• **TASK GOAL**: Please gather every line in the items below that contains the string "sidebar", treating uppercase and lowercase as different.

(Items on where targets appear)
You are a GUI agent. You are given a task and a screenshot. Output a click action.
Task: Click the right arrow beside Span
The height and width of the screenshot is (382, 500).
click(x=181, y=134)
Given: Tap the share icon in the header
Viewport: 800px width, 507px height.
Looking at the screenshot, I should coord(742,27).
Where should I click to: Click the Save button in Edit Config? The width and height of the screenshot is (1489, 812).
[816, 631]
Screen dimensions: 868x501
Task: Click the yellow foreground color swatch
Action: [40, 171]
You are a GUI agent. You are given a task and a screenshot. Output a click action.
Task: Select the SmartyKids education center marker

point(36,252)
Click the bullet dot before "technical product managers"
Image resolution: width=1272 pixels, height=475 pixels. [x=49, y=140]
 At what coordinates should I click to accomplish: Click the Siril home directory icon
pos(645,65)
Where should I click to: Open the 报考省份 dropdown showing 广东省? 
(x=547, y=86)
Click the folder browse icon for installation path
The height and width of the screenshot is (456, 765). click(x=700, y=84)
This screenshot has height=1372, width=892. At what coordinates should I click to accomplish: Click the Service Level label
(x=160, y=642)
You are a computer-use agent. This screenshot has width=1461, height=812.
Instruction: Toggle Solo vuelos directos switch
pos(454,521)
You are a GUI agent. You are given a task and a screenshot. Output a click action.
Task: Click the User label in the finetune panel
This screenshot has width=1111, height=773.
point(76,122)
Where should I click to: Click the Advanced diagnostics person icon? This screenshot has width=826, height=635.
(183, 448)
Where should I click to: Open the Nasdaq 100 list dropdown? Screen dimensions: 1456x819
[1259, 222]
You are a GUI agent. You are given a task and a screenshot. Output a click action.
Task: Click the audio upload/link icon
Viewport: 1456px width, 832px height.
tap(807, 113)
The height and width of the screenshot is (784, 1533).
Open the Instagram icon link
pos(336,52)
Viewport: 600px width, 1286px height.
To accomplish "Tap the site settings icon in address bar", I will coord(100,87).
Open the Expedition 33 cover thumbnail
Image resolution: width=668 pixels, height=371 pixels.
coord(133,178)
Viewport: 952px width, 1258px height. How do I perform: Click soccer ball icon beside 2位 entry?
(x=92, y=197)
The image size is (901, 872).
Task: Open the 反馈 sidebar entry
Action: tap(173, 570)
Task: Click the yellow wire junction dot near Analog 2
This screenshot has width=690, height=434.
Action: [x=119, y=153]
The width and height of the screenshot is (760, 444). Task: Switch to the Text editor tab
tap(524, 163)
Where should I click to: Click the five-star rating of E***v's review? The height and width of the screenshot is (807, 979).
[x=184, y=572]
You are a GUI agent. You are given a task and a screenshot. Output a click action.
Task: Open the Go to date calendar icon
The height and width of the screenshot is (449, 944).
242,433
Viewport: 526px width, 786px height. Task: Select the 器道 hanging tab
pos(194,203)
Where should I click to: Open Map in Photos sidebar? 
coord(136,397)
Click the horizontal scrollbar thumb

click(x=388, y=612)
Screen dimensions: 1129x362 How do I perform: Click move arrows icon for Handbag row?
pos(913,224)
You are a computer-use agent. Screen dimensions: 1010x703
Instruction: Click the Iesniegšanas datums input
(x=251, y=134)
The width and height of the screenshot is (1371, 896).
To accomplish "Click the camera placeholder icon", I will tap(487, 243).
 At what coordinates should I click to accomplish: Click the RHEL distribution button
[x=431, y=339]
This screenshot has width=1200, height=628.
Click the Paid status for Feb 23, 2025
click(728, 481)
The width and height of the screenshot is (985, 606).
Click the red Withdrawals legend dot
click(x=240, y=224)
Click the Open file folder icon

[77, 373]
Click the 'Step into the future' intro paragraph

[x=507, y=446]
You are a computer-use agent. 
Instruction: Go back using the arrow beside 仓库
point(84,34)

• **IN RESPONSE**:
Task: Open the 反馈 sidebar entry
Where should I click to: Open Map in Photos sidebar? 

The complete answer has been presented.